Die folgenden rechtlichen Bereiche sind u.a. in diesem Urteil relevant

  1. Verkehrsrecht (§ 37 Abs. 2 Satz 2 StVO): Das Verkehrsrecht bezieht sich auf die Rechtsvorschriften, die den Straßenverkehr regulieren. In diesem Fall ist die StVO (Straßenverkehrs-Ordnung) relevant, insbesondere § 37 Abs. 2 Satz 2, der die Anforderungen an das Verhalten an Lichtsignalanlagen regelt. In dem vorliegenden Fall ist ein Auffahrunfall geschehen, bei dem die Vollbremsung des vorausfahrenden Fahrzeugs eine Rolle spielt.

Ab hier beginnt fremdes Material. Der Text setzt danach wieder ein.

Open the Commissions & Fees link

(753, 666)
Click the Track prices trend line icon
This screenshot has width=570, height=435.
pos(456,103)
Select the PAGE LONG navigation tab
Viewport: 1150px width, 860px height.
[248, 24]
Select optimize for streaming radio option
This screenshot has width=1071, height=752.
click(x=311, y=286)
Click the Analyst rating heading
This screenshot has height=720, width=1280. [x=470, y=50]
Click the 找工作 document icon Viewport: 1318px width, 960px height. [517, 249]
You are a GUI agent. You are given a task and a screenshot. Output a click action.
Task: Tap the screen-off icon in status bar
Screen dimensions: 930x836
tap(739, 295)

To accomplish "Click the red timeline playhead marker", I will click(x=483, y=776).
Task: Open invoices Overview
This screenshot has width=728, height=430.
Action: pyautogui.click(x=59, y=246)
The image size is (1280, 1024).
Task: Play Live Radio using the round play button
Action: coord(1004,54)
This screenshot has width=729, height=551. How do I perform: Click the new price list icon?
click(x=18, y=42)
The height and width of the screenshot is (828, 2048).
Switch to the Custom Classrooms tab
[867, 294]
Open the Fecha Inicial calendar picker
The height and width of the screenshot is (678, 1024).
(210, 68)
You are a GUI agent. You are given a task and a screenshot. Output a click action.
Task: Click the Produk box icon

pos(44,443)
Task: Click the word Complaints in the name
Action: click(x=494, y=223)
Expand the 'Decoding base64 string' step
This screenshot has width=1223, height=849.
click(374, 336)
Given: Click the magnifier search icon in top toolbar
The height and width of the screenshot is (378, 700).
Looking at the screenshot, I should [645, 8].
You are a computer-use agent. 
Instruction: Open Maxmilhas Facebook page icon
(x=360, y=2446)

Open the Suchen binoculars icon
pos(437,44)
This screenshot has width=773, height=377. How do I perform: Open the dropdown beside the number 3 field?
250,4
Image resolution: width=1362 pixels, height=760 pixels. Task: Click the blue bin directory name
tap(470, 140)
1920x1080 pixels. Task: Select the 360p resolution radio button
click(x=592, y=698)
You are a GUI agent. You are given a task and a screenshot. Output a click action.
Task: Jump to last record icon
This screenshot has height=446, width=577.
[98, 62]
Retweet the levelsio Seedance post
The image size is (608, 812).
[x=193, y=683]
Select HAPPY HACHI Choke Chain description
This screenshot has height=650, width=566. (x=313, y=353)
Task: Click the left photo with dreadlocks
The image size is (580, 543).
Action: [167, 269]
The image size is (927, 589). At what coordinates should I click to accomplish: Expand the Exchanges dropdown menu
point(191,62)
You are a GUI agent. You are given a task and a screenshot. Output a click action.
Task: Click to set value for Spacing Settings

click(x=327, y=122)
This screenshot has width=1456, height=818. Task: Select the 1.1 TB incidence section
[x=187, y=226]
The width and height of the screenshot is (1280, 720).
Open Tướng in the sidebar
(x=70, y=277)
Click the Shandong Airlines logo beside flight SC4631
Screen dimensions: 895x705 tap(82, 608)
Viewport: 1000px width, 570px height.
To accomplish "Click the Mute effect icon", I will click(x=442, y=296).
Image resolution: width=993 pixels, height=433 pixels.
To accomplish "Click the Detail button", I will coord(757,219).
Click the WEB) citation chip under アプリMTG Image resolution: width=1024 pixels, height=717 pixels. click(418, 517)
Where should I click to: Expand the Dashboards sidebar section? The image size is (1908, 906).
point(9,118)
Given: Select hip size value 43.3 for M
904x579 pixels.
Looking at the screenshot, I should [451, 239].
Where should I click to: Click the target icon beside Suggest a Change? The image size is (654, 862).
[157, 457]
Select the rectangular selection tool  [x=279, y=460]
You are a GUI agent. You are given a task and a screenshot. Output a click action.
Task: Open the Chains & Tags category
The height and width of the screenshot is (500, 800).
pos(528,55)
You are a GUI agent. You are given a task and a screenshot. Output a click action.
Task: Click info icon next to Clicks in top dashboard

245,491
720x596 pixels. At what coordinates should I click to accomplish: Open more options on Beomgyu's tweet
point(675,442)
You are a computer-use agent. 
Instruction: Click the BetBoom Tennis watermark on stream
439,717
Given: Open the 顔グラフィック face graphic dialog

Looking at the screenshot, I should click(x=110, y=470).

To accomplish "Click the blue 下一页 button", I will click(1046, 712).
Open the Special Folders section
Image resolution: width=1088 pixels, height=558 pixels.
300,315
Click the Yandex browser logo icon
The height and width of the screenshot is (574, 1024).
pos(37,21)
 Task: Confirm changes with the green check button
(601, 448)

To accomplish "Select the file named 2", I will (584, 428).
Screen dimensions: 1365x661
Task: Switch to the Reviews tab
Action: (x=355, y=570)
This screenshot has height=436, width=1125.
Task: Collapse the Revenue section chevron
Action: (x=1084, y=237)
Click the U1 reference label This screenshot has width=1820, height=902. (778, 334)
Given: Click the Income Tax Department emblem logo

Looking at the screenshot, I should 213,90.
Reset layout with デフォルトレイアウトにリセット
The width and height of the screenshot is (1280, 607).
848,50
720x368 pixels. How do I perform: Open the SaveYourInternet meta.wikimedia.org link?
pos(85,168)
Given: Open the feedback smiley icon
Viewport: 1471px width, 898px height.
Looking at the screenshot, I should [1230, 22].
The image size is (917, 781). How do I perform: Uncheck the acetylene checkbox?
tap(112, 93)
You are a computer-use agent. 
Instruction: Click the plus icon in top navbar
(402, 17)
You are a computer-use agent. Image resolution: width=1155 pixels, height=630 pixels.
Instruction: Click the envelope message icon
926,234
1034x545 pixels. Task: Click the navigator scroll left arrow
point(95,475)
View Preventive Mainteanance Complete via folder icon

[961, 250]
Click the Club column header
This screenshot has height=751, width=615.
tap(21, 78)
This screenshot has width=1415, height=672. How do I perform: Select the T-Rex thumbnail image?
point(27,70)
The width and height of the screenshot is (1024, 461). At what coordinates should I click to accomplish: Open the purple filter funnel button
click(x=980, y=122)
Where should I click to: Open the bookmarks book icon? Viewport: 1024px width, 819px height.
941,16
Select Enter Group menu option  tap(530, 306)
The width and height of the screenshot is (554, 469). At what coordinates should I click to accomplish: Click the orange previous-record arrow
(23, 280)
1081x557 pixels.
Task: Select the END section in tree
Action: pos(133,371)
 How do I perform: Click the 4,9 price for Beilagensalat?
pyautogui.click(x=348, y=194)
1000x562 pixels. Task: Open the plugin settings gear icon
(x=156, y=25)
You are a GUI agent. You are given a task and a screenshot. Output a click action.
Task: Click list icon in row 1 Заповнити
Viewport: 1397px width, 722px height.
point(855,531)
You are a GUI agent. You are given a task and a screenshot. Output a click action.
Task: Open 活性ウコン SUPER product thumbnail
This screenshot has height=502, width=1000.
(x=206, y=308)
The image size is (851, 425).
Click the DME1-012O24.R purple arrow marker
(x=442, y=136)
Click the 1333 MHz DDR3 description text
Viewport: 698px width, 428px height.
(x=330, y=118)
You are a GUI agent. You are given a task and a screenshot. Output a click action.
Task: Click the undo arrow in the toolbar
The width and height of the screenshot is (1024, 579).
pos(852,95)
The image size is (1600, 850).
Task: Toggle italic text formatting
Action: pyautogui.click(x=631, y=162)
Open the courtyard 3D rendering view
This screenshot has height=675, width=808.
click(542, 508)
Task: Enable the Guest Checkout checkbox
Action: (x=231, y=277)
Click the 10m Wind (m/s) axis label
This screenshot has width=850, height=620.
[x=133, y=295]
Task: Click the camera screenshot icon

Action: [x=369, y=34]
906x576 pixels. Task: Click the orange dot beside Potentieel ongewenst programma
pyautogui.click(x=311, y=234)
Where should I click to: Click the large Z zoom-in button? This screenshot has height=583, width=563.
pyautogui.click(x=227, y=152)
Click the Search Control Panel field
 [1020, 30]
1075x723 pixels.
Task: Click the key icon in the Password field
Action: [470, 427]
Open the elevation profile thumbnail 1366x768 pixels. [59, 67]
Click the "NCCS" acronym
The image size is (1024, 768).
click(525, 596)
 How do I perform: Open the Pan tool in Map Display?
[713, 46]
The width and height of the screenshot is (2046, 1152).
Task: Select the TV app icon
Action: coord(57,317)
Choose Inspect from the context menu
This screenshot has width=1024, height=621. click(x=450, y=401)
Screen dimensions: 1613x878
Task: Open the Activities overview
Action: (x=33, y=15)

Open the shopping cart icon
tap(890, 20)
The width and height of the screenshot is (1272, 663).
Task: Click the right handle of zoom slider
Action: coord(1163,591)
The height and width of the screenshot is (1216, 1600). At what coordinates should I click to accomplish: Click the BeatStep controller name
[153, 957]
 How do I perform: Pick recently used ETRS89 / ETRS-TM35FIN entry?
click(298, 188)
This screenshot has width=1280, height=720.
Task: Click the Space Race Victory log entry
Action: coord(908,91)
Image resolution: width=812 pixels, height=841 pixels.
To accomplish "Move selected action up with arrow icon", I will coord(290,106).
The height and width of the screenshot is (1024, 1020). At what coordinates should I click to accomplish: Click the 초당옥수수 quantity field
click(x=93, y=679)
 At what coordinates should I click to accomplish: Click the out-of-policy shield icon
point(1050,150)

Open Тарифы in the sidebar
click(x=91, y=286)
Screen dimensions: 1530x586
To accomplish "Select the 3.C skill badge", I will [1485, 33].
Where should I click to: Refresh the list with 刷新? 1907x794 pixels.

Die Vollbremsung wurde in einer frühen Phase des Gelblichts an einer Ampel durchgeführt, was für den Unfall relevant ist. Es geht hier also um die Frage der Haftungsverteilung bei einem Verkehrsunfall und damit um das Verkehrsrecht.
  2. Zivilprozessrecht (§ 1 Nr. 1 ZPO, § 286 ZPO): Das Zivilprozessrecht regelt den Ablauf von zivilrechtlichen Streitigkeiten vor den Gerichten. In diesem Fall sind vor allem zwei Normen relevant. § 1Nr. 1 ZPO betrifft die Feststellungen des Gerichts des ersten Rechtszuges und ob diese vom Berufungsgericht übernommen werden müssen. Hier geht es um die Frage, ob das Berufungsgericht die vom Landgericht festgestellten Tatsachen anzweifeln und erneut feststellen muss. § 286 ZPO betrifft die Frage der Beweislast und der Überzeugung des Gerichts. In diesem Fall bezieht sich die Norm auf die Überzeugung des Gerichts hinsichtlich der Aktivlegitimation des Klägers, die auf der Vorlage des Kaufvertrags und anderen Umständen beruht.
  3. Schadensrecht: Das Schadensrecht bezieht sich auf die rechtlichen Fragen, die sich im Zusammenhang mit der Entstehung und Regulierung von Schäden stellen. In diesem Fall geht es um die Frage, ob der Kläger aufgrund von Vorschäden an seinem Fahrzeug seinen Schadensersatzanspruch beziffern kann und ob die Kosten des Sachverständigen notwendige Kosten der Rechtsverfolgung darstellen. Es geht auch um die Frage, ob der Kläger seinen Sachverständigen erneut beauftragen hätte müssen und ob die Laufleistung des Fahrzeugs feststeht.
  4. Versicherungsrecht: Das Versicherungsrecht betrifft die rechtlichen Beziehungen zwischen Versicherungsnehmern und Versicherungsunternehmen. In diesem Fall könnte es relevant sein, weil es um Schadensersatzansprüche nach einem Verkehrsunfall geht, die in der Regel durch eine Kfz-Haftpflichtversicherung gedeckt sind. Die Frage der Vorschäden und ihrer Auswirkungen auf den Schadensersatzanspruch könnte auch Aspekte des Versicherungsrechts berühren.